The Students Union will this summer start a campaign to deter use of the social networking site in certain areas.

Polite notices will ask people to consider others and signs on the upstairs floors of the library will say those computers are needed for academic use.

Final year students had made a series of complaints to the union.

Miguel Dias, a final year Field Archaeology student, told Wire, the student paper: “I come into university at 9am to work on my dissertation, thinking I’ve beaten the crowd to the computers, and I still can’t get on them because people are on Facebook.”

The university has no restrictions on social networking sites like Facebook, Twitter and MySpace.

A spokesman said: “We support the forthcoming campaign to request and suggest students using social network sites step aside when appropriate. We would encourage any student who experiences difficulty to either approach fellow students politely or speak with members of BU staff.”
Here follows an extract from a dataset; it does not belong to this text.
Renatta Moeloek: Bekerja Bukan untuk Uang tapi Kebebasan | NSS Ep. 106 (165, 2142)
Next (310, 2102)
Adelaide Allen, the union vice president of communications, said: “Individual students should be able to say to their peers they need the computer, but no-one is going to police it.”

Students also increasingly use Facebook for study groups and the issue is hard to police – what about students emailing each other?

The issue was debated at a Union meeting and Adelaide Allen said: “Some people were saying they don’t want it at all, and some people don’t have their own computers and want to access Facebook.”

The issue will again be discussed at the next Union General Meeting on April 28.